▶ WHAT TO DO
In the material below, find the line that contains "You are a computer-use" and the line that contains "This screenshot has height=501, width=654.", then write out exactly those two lines and everything between them.

START RECORDS

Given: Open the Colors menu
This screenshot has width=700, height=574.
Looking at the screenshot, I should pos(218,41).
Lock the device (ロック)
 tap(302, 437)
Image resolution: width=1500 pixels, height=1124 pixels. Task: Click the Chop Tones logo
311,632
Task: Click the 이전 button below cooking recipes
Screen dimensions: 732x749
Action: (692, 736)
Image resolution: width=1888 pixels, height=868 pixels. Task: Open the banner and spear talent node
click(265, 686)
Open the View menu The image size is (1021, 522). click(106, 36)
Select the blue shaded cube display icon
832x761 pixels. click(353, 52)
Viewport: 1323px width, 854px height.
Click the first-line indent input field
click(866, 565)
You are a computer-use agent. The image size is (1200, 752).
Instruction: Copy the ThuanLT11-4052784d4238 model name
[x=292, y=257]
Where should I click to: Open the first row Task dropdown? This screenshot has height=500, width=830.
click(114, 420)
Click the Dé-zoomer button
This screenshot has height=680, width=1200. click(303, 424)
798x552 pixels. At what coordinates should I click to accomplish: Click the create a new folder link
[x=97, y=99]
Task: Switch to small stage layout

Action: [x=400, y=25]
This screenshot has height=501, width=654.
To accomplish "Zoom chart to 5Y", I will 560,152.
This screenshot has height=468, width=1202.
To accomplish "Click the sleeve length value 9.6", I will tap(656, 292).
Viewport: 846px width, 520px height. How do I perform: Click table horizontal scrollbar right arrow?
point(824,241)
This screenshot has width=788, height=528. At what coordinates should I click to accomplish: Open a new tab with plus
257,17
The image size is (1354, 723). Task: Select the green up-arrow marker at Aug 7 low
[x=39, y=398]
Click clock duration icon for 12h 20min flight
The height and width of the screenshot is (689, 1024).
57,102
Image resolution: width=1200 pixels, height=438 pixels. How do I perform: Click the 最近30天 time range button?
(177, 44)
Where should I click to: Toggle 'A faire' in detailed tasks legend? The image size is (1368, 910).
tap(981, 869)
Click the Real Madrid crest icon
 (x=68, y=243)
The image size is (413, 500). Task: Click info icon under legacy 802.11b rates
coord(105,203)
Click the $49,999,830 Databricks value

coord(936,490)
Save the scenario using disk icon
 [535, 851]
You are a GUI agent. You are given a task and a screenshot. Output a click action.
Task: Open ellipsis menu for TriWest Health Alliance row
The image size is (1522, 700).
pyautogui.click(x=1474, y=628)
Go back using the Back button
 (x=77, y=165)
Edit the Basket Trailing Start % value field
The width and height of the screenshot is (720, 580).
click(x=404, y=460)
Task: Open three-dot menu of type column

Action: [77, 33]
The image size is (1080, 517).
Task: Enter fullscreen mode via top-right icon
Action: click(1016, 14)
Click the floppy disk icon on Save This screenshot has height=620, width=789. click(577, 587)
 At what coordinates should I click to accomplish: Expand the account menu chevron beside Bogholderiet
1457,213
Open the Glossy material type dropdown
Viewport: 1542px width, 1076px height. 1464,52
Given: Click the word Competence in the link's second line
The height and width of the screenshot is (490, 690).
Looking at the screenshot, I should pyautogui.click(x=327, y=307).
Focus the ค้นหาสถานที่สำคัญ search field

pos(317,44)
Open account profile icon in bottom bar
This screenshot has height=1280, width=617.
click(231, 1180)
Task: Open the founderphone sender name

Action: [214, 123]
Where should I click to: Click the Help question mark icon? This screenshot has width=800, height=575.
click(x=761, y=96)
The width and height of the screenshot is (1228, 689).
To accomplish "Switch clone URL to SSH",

END RECORDS

▶ EXERCISE RESULT
You are a computer-use agent. The image size is (1200, 752).
Instruction: Copy the ThuanLT11-4052784d4238 model name
[x=292, y=257]
Where should I click to: Open the first row Task dropdown? This screenshot has height=500, width=830.
click(114, 420)
Click the Dé-zoomer button
This screenshot has height=680, width=1200. click(303, 424)
798x552 pixels. At what coordinates should I click to accomplish: Click the create a new folder link
[x=97, y=99]
Task: Switch to small stage layout

Action: [x=400, y=25]
This screenshot has height=501, width=654.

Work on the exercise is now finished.